Reproduce the data verbatim, beginning at the line that contains "This screenshot has height=917, width=1063." and continuing through the end of the data, both ends included. Omit the pictures.

---------- Stored data ----------

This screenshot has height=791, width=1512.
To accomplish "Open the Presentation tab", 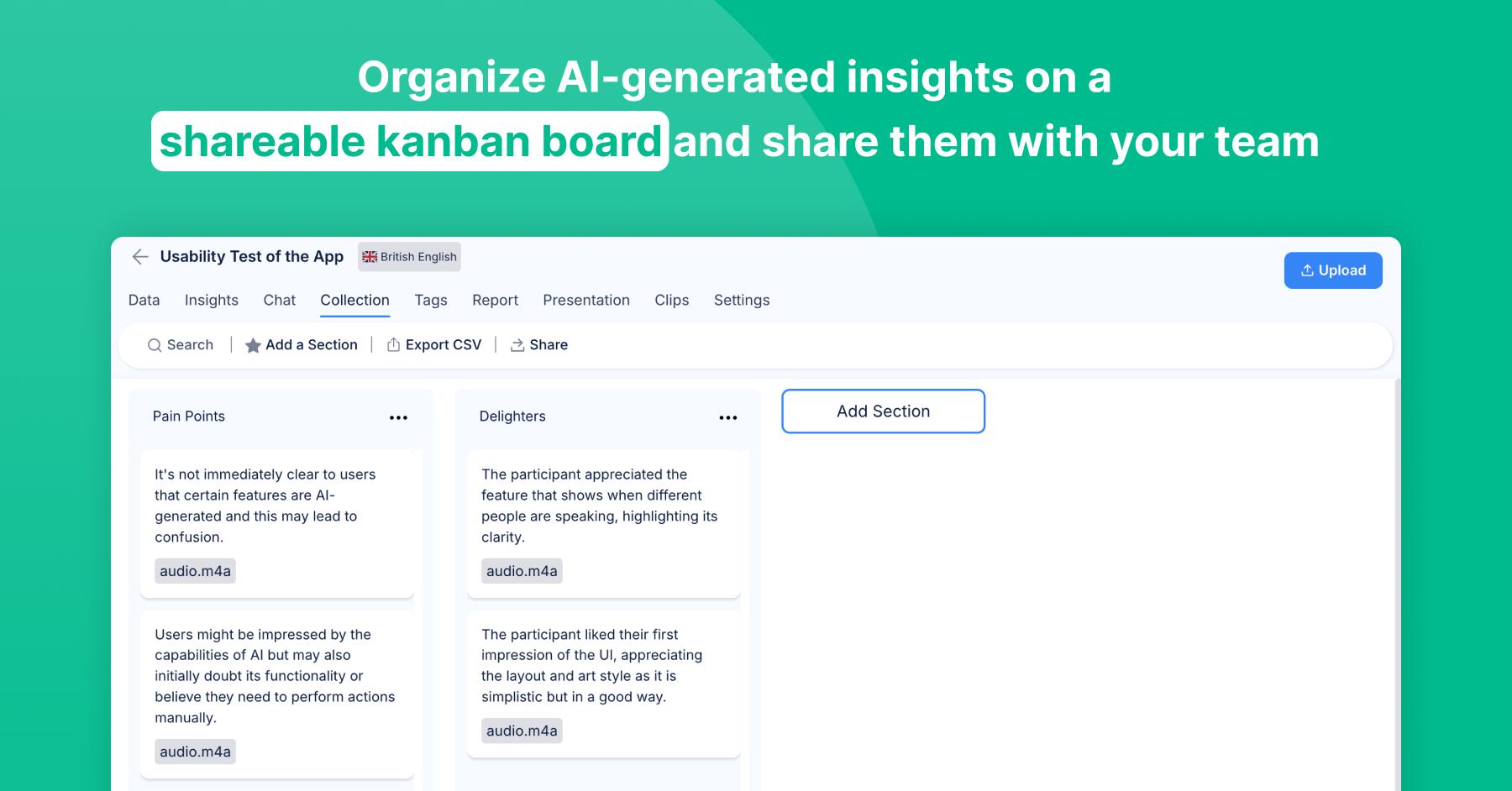I will coord(586,300).
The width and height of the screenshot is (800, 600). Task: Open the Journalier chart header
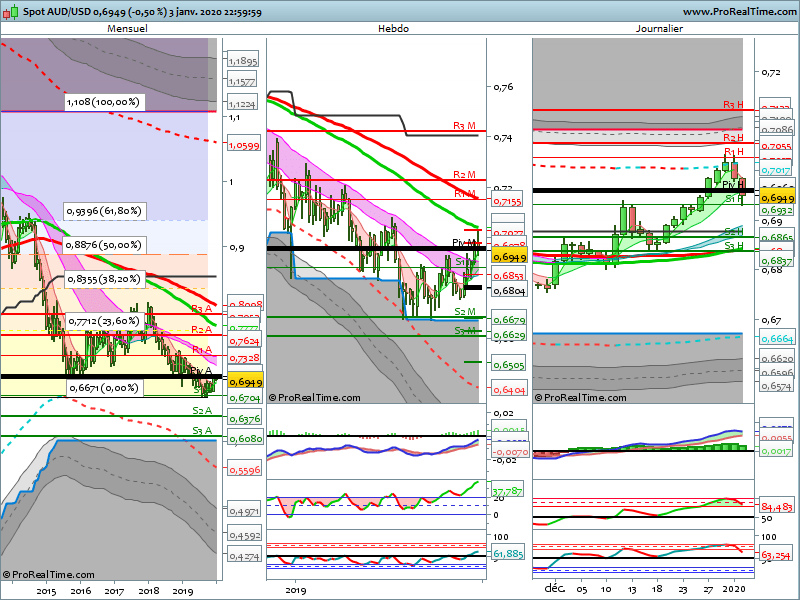point(659,29)
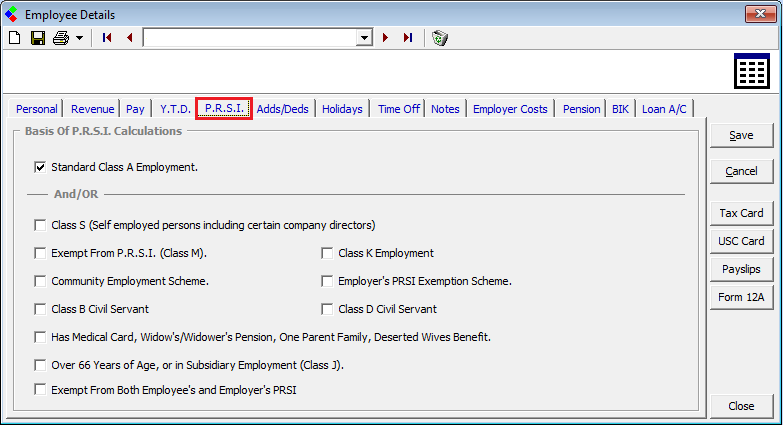Go to previous employee record

tap(129, 38)

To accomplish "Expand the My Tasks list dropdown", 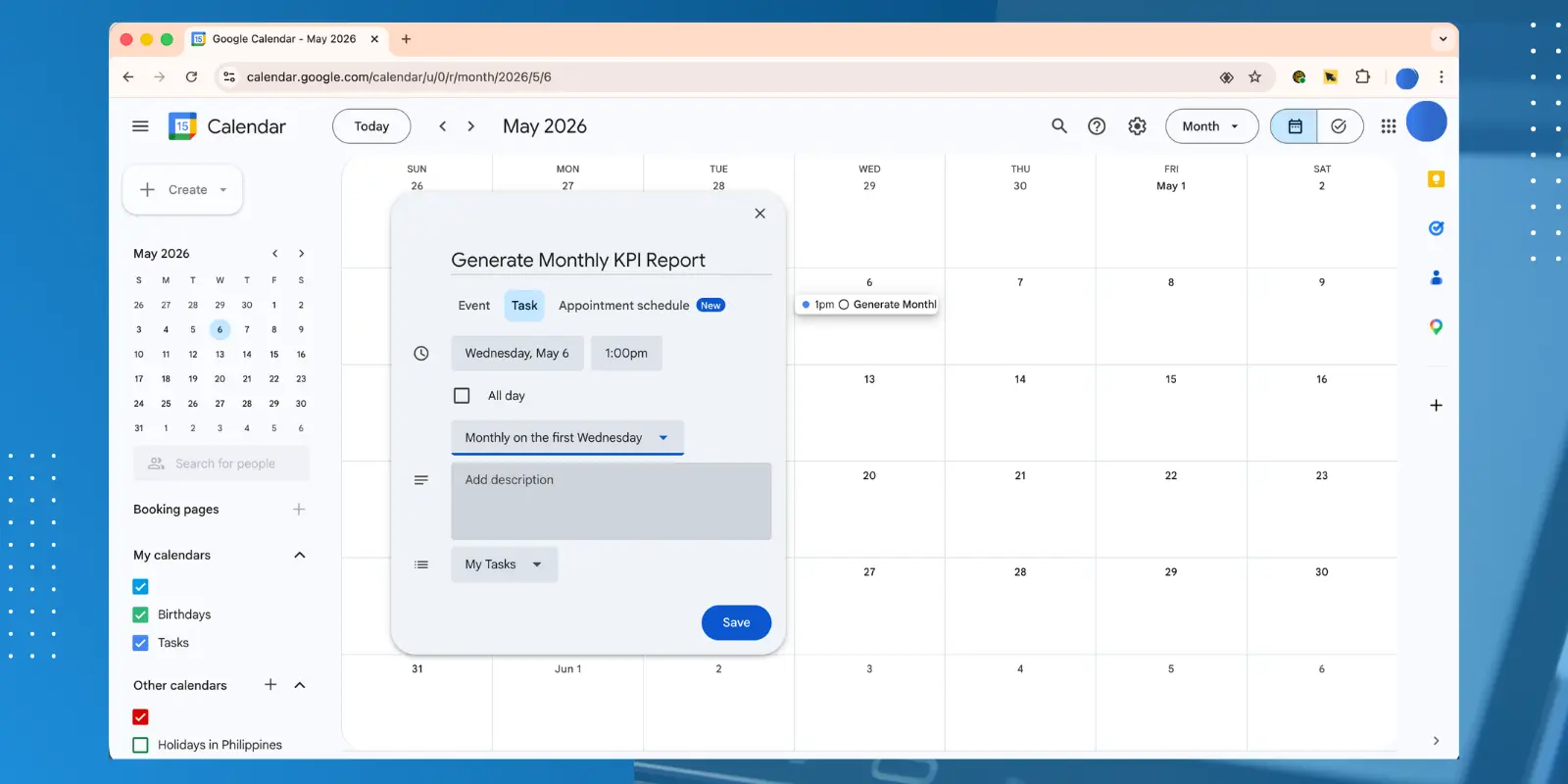I will coord(504,564).
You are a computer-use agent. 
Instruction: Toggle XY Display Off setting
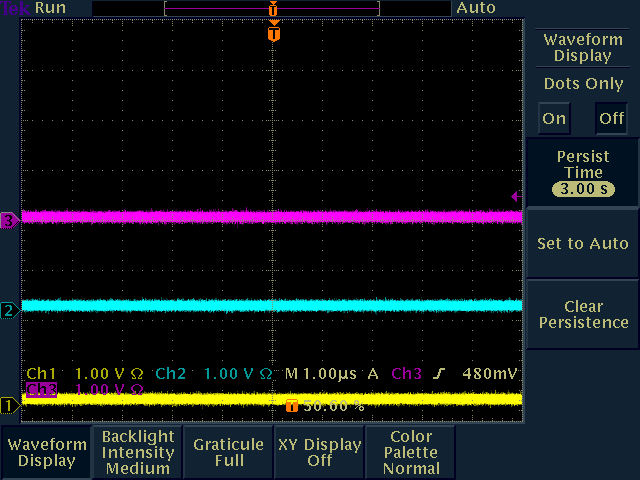pyautogui.click(x=319, y=452)
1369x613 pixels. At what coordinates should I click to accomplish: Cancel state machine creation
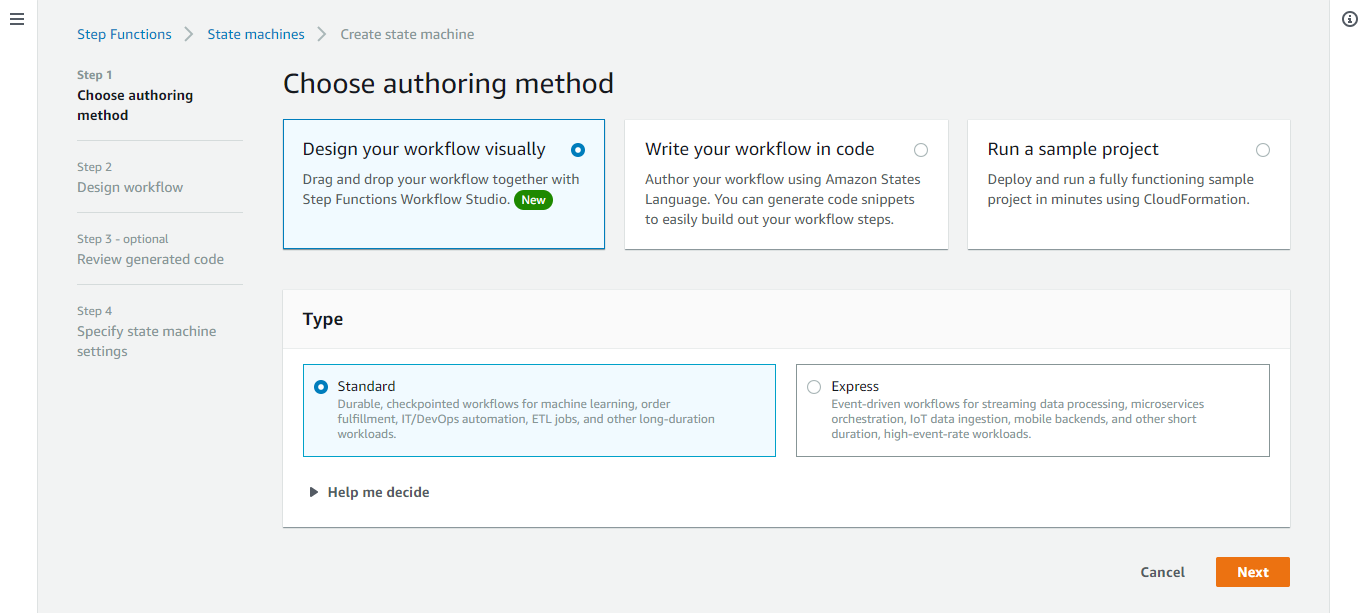[1162, 572]
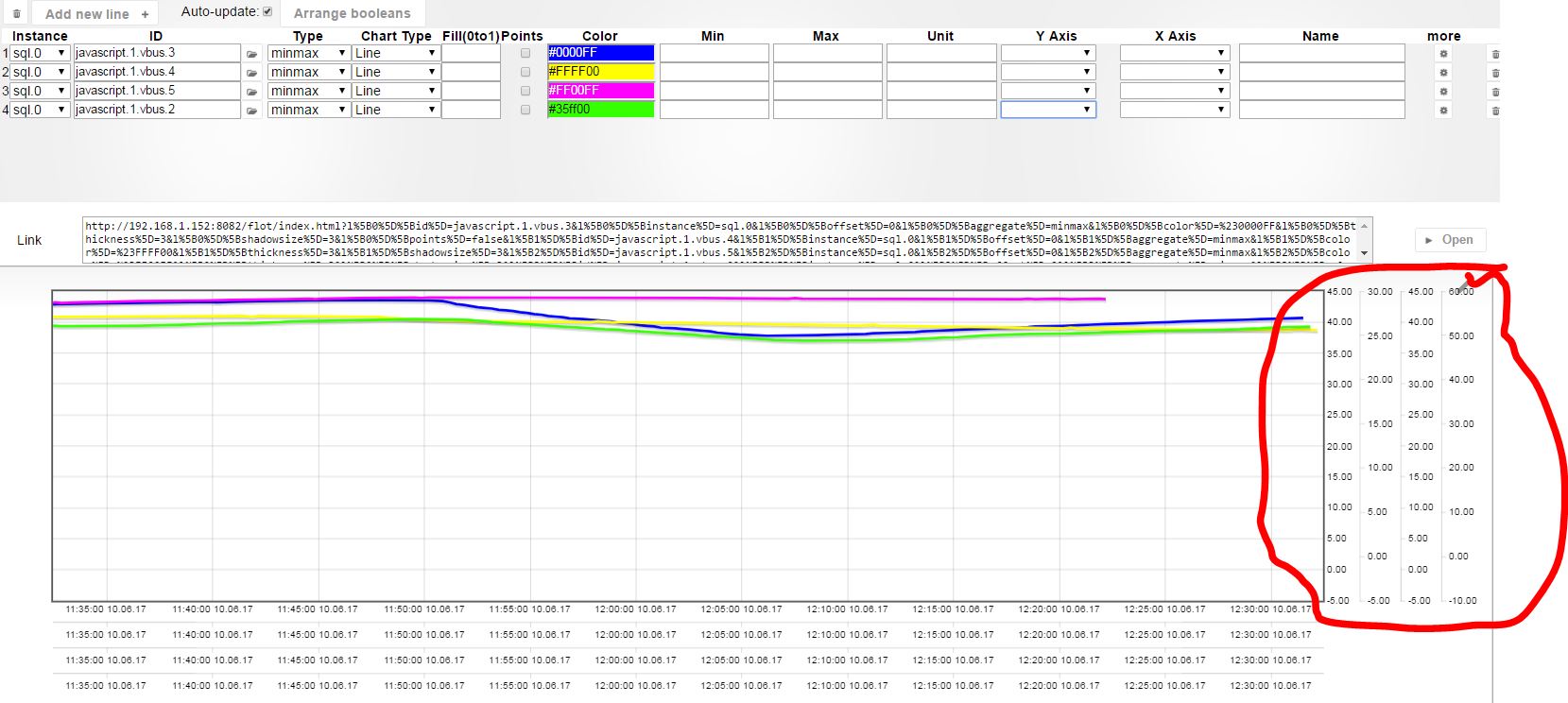
Task: Browse ID folder icon for javascript.1.vbus.2
Action: pyautogui.click(x=251, y=111)
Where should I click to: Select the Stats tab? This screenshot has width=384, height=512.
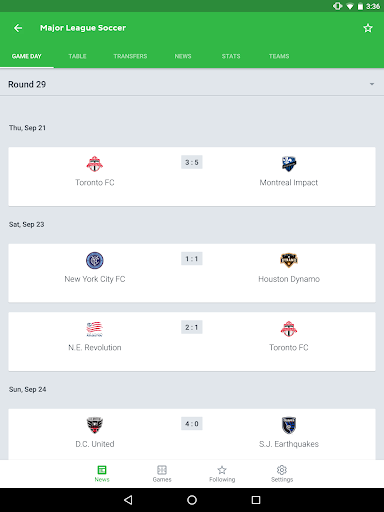[231, 56]
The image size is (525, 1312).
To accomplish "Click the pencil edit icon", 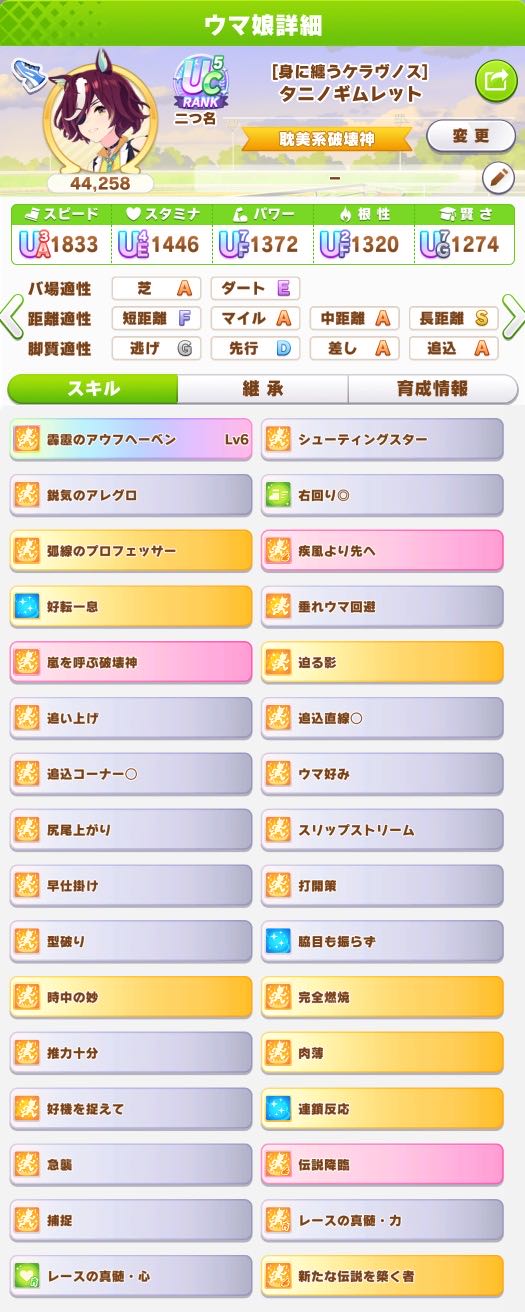I will (497, 178).
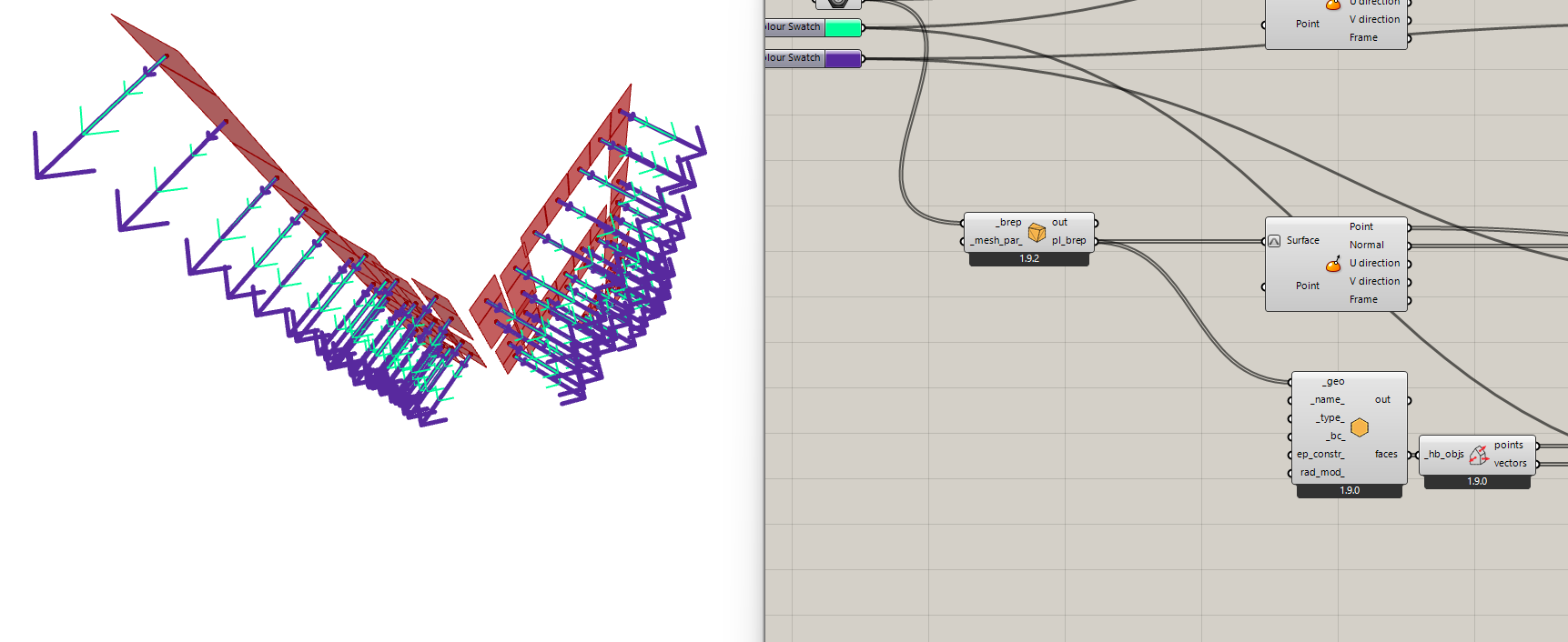The image size is (1568, 642).
Task: Click the 1.9.2 version label under planar brep
Action: [1028, 259]
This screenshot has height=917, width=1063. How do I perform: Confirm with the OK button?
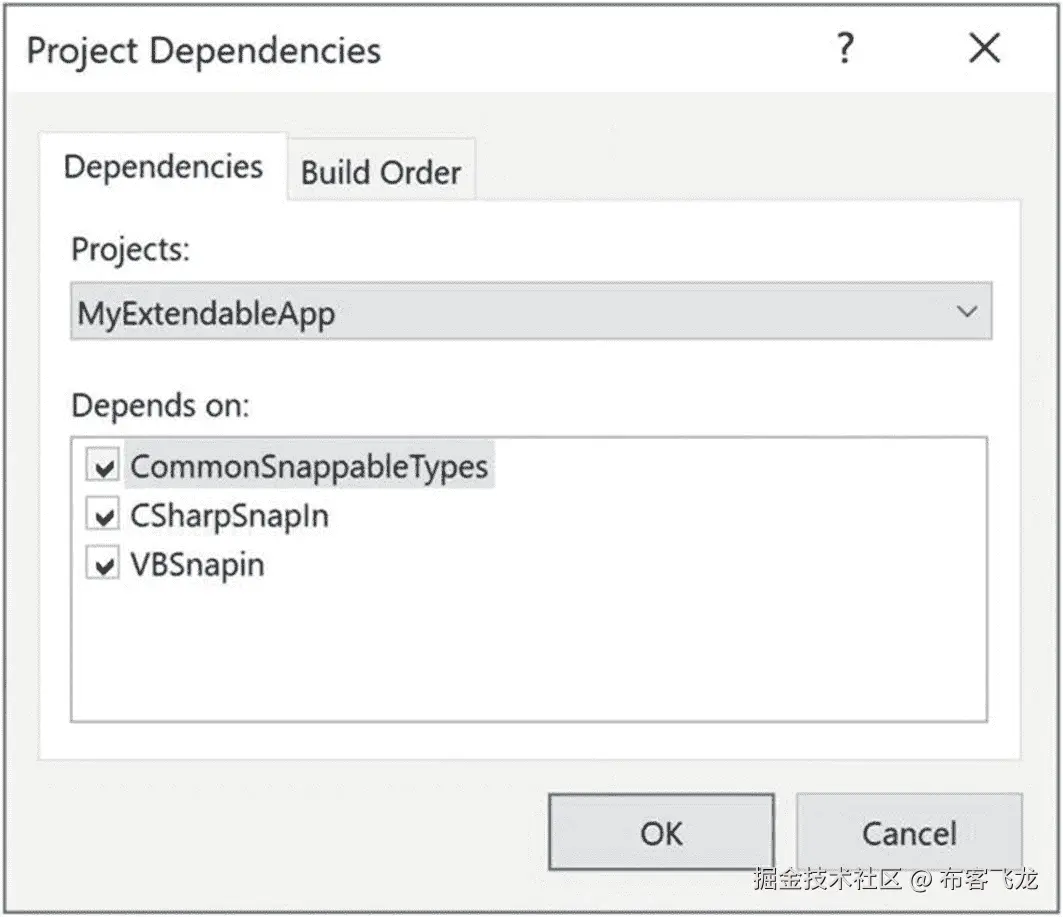(x=661, y=833)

----------

** Exercise answer **
This screenshot has height=917, width=1063. How do I perform: Confirm with the OK button?
(x=661, y=833)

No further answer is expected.